ROMA.- Jueves 7 de mayo. Volví a subirme a un colectivo después de más de dos meses. "¿Estás loca?", fue la reacción de Luana, una amiga romana, mamá de una compañerita del colegio de Carolina, mi hija de 12, a quien vi después de dos meses. Pasé por debajo de su casa, la llamé y tuvimos una charla a distancia. Ella desde su ventana del primer piso. Yo, desde la calle. Es una modalidad frecuente de ver en estos días.
Luana me confesó que en casi dos meses de cuarentena casi no salió. Estuvo muerta de miedo porque su marido tuvo neumonía, estuvo internado, solo, en un hospital. No tuvo Covid-19, pero se asustó muchísimo. Su marido, Claudio, que fumaba muchísimo, dejó el vicio y el café. Mientras charlábamos pasó un patrullero. "Buonasera", saludó el agente, muy gentil.
En esta nueva etapa, la fase 2 de convivencia con el virus, en teoría sigue siendo necesario moverse con un formulario que indica que uno salió por motivos de necesidad, salud, urgencia, o para ver familiares –siempre y cuando vivan en la misma región-. Pero así como se relajaron las restricciones, también se relajaron quienes controlan, por suerte.
"¡Qué bueno! Volvieron a la normalidad, recuperaron la libertad!", me escribe por WhatsApp una amiga desde Buenos Aires. Lamento decepcionarla, pero le explico que en verdad aún no hay libertad. Sí, hay menos restricciones, menos estado policíaco porque el gobierno italiano apunta al sentido de responsabilidad, al sentido cívico. Pero la verdad, aunque la situación es muy fluida y va cambiando todos los días, dudo que vuelva la "normalidad".
¡Volvieron los cafés!

• [Consigna]
Escriba la continuación de la crónica sobre la cuarentena en Roma a partir de su última frase. Las líneas que aparecen a continuación provienen de una fuente distinta.

• [Datos proporcionados]

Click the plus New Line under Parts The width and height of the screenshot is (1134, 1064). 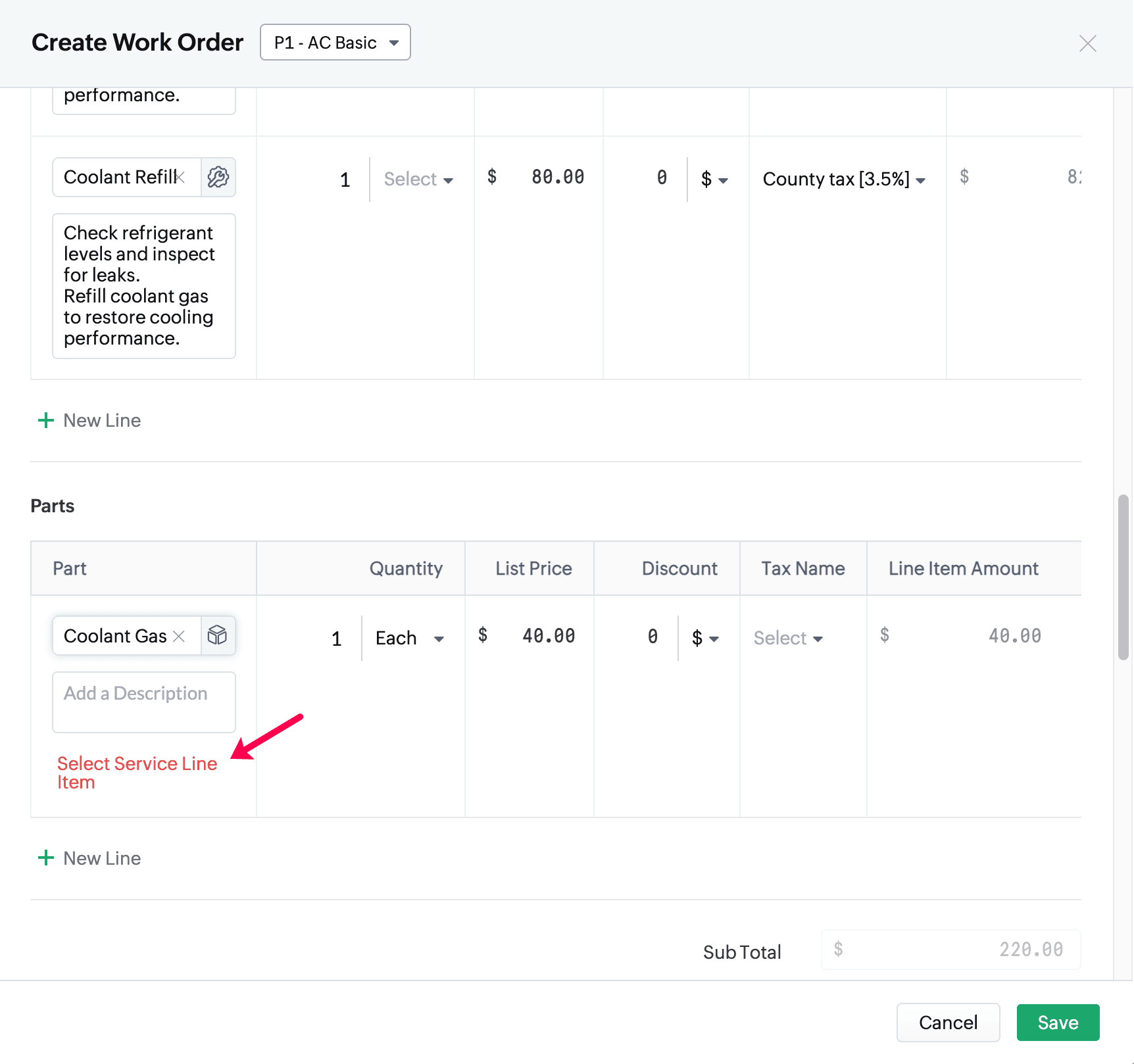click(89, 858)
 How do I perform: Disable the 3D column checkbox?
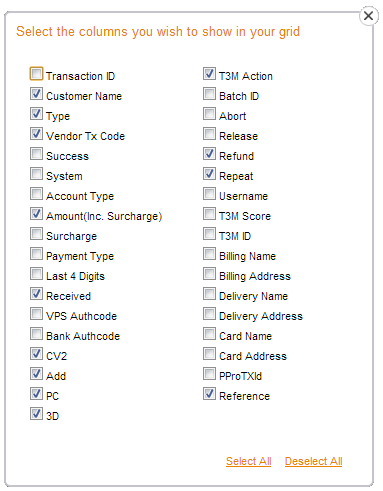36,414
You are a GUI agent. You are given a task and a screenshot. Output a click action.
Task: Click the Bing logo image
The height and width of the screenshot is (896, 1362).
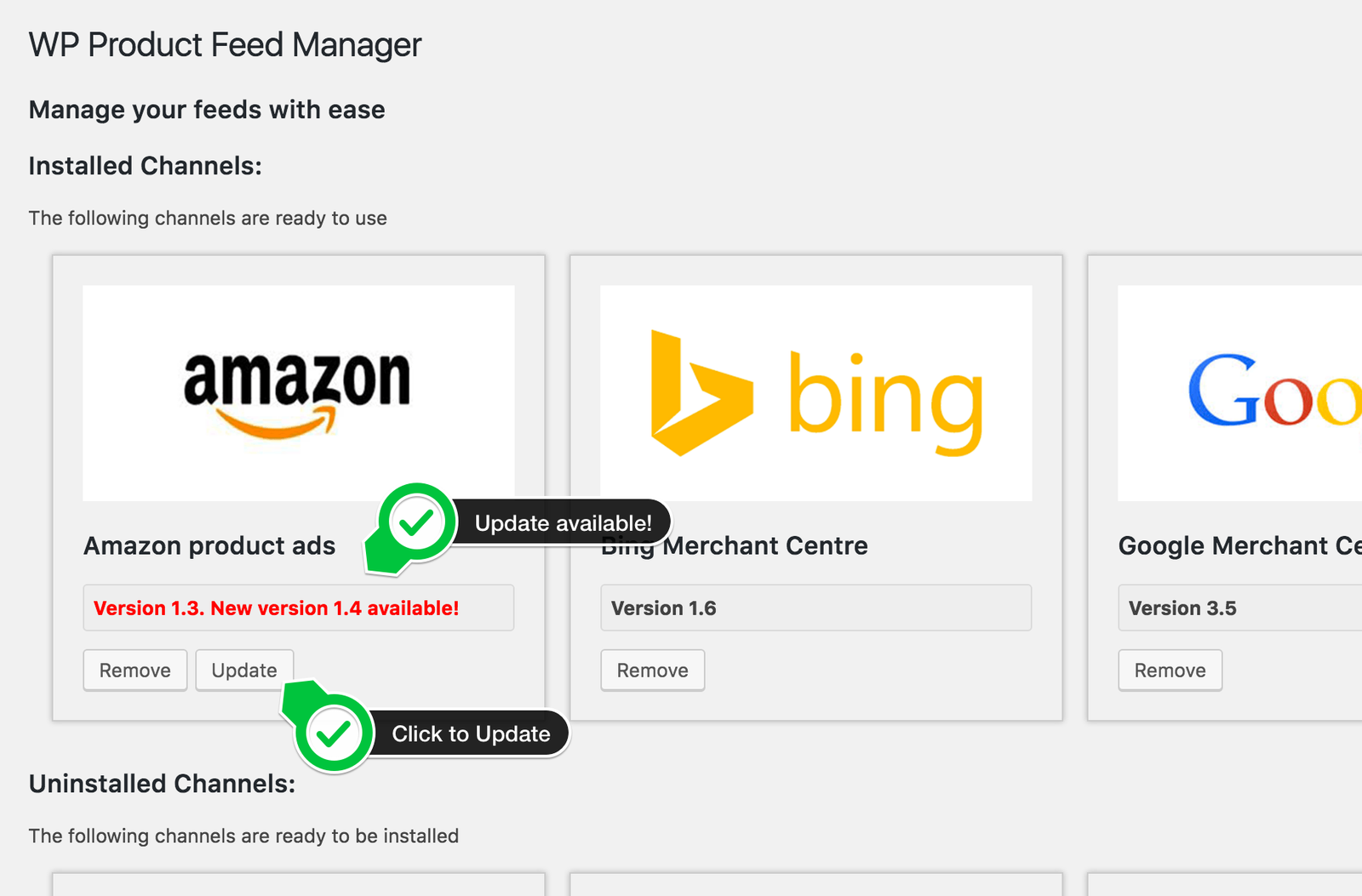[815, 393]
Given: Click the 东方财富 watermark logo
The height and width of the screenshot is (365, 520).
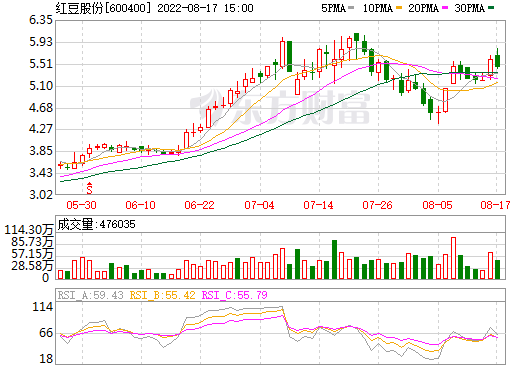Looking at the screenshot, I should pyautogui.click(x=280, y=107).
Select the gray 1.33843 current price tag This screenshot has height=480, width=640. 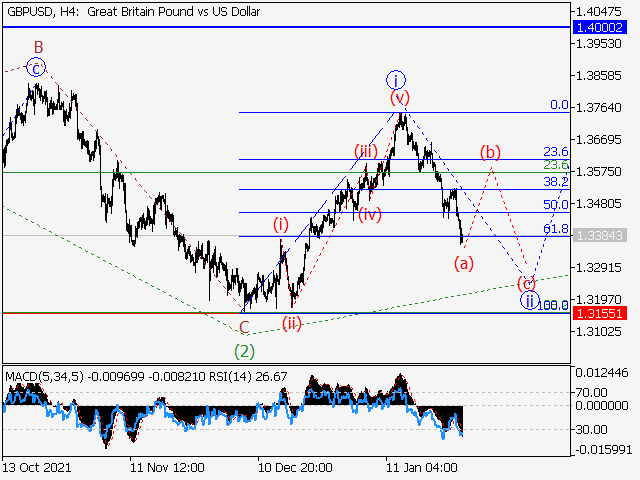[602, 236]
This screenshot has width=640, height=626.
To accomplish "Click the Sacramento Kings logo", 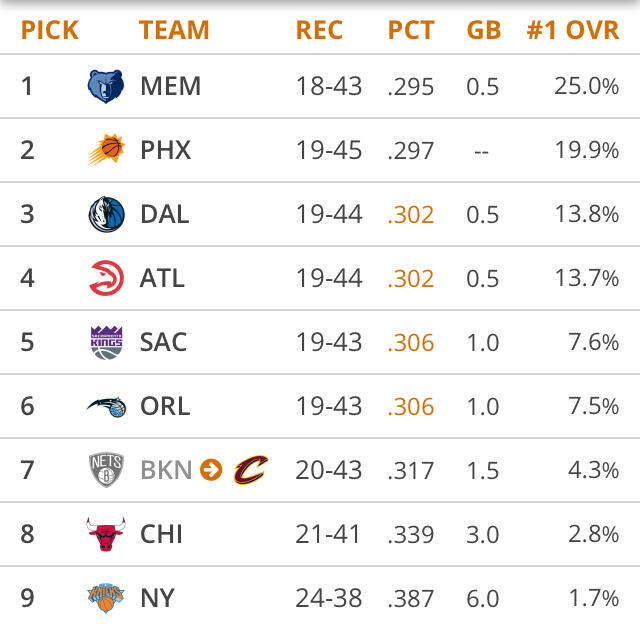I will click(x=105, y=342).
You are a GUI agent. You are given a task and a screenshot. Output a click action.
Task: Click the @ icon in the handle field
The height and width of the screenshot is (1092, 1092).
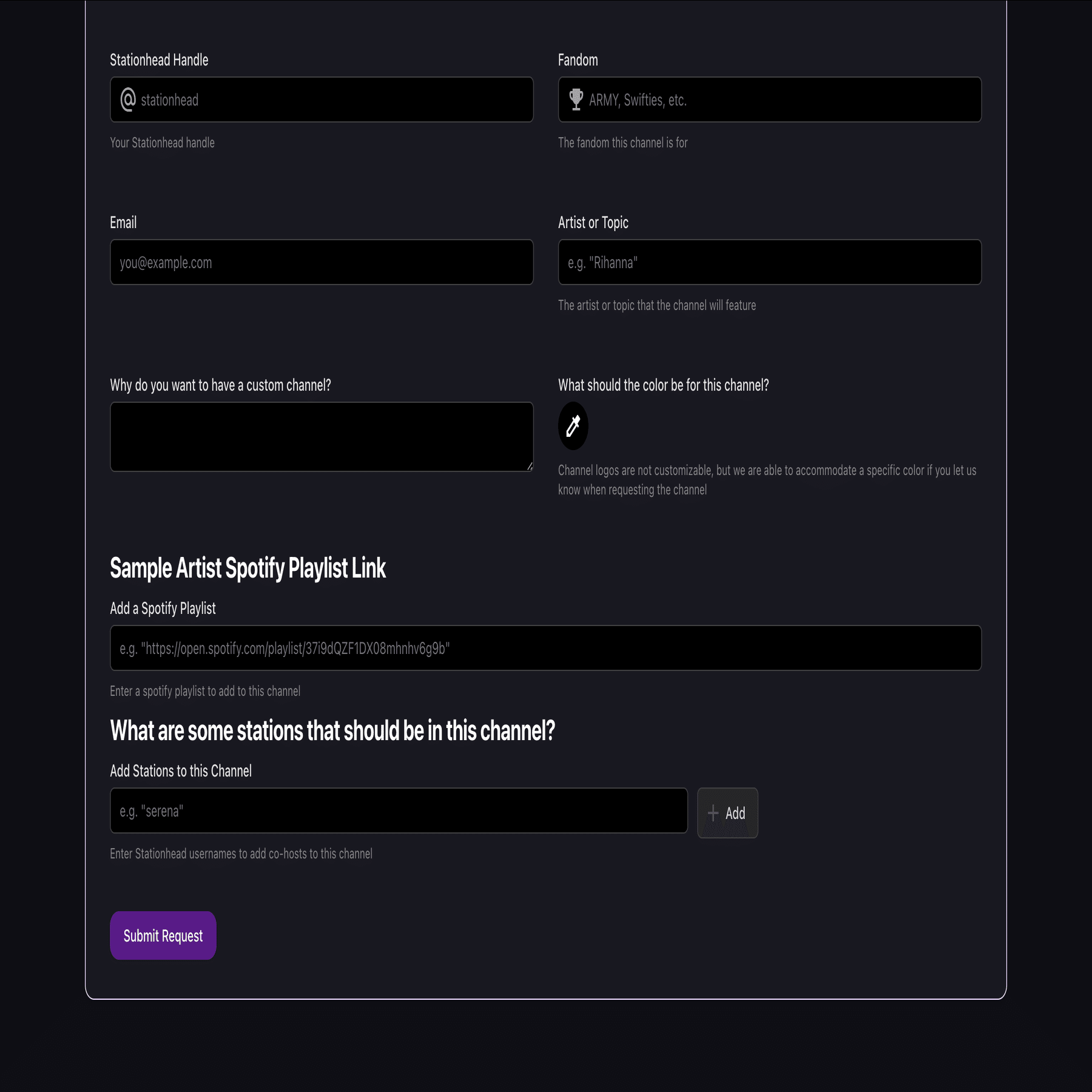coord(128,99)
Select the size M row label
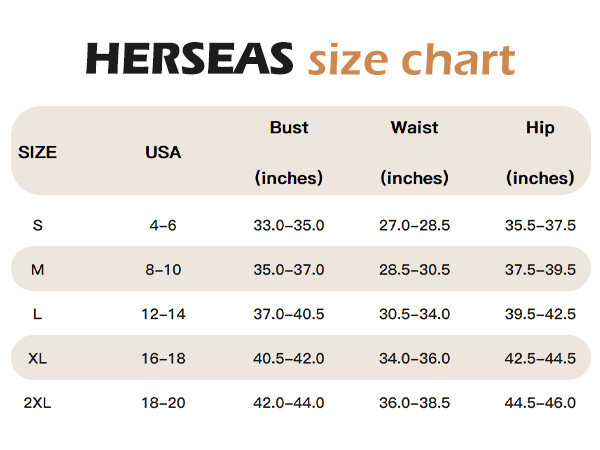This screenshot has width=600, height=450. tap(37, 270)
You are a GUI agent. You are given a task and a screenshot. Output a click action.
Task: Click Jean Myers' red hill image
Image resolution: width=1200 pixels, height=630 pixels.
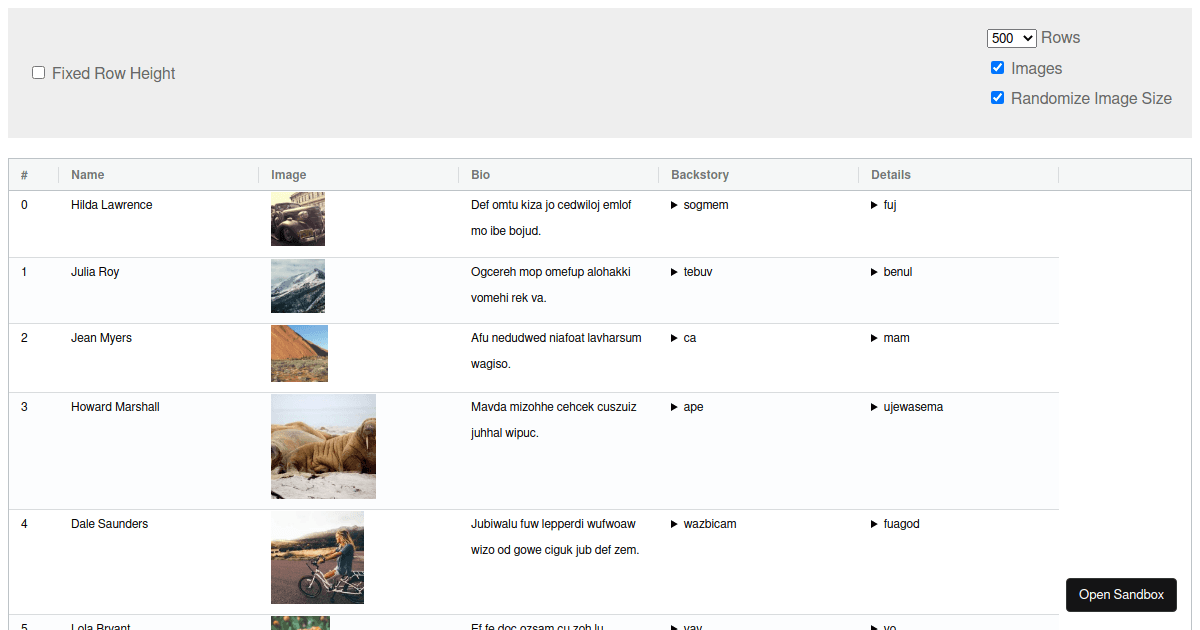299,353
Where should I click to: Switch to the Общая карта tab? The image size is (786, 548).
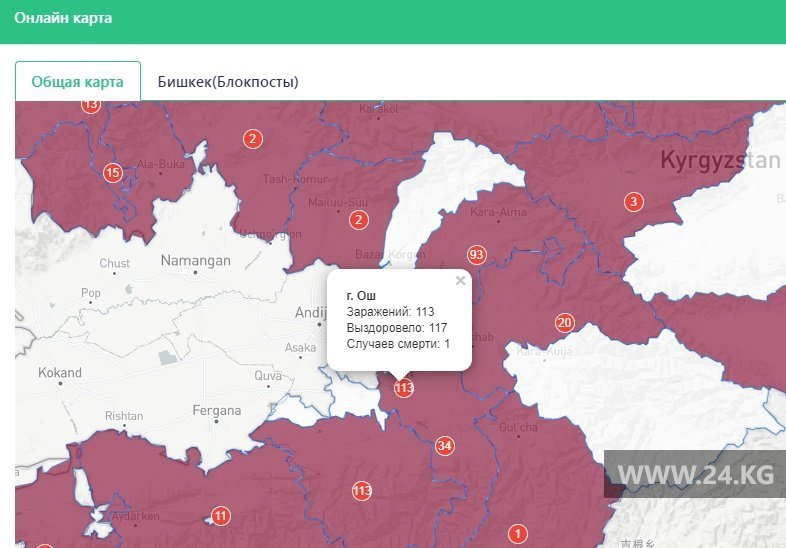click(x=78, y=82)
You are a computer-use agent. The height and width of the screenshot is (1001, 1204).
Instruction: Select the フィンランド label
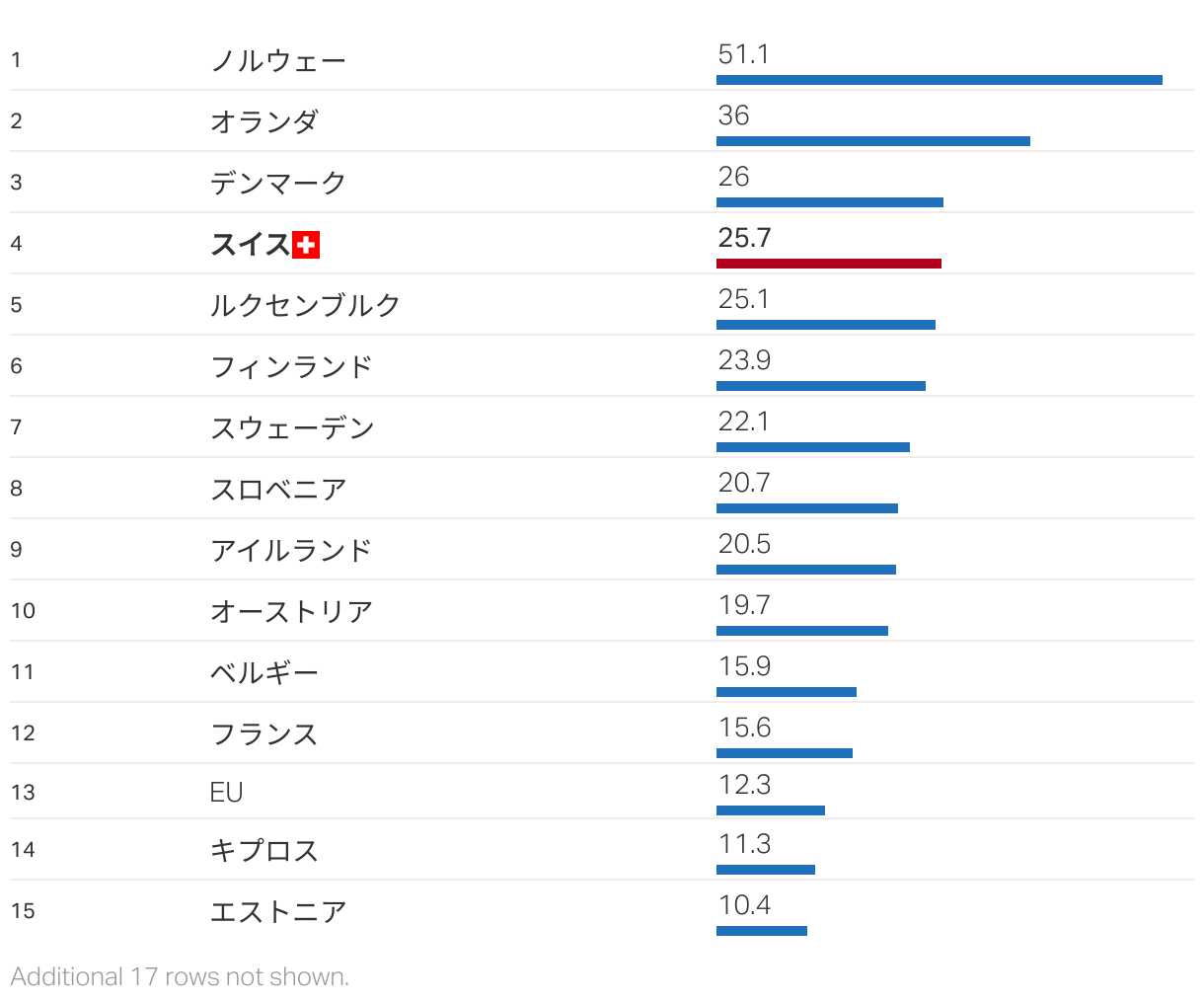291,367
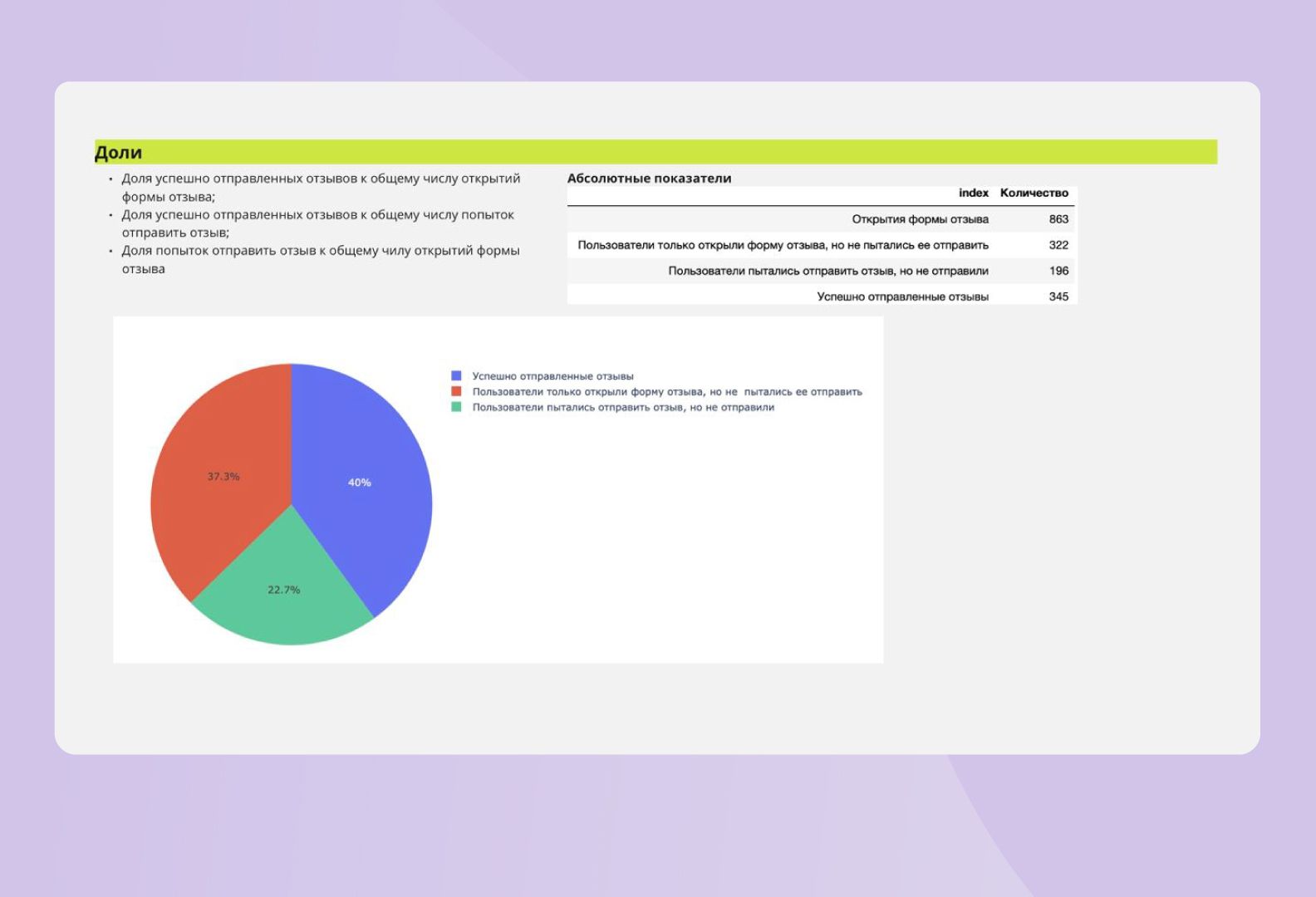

• [Espacio de respuesta]
El 3 de mayo me fui a dormir pensando en la cobertura del día siguiente: finalmente, el principio del desconfinamiento. Lo primero que sentí al salir a la calle, por supuesto con barbijo, fue que los guantes descartables me molestaban mucho más. Claro, empieza a hacer calor. Se acerca el verano y los guantes de plástico son insoportables. Lo segundo fue darme cuenta de que, más allá de mi expectativa, las calles seguían estando semi-vacías. Poquísimo tránsito. Y los colectivos, pese a que muchos se imaginaban el caos, también circulan casi vacíos.
La gran novedad fue el regreso del café, del cappuccino. En vaso de cartón y para llevar, porque hasta el 1 de junio los bares no podrán abrir. Pero fue como volver a nacer, una fiesta. El rito del café, sagrado en Italia, estaba de vuelta. Ojo, en ese glorioso primer día, el 4 de mayo, tampoco había muchos bares abiertos. Había que caminar para encontrar uno. Entre ellos, había vuelto el de Sant’Eustachio, histórico templo del café, en la plaza homónima, que funciona desde 1938. Placer absoluto.
Ese día Juan Pablo, mi hijo de 14, que sigue teniendo clases a distancia y que no volverá al colegio hasta septiembre –cuando empezará el nuevo ciclo lectivo, nadie sabe en qué formato- salió después de dos meses enclaustrado. Juampi estaba nervioso. Le dimos barbijo, guantes, la recomendación de mantener la distancia de seguridad y se fue a comer un kebab en un lugar que también comenzó a vender comida para llevar cerca de casa, junto a su amigo Giacomo.
Caminaron después por el centro, los dos con pelo larguísimo –las peluquerías siguen cerradas hasta el 1 de junio- y más altos. Pasaron dos meses y crecieron. Esa primera tarde de "libertad", Juampi volvió a salir una segunda vez. De nuevo con Giacomo y con Leonardo, otro compañero.
"Ojo, no más de tres, que si no, son multitud", le advertí. Al volver Juampi confesó que se sumó también Giulio, otro amigo y que los paró un patrullero. "Fueron buenos, les dijimos que estábamos volviendo a casa y nos dejaron ir, aunque nos avisaron que la próxima nos hacen una multa", contó. No hace falta decir lo que no le dije a Juampi.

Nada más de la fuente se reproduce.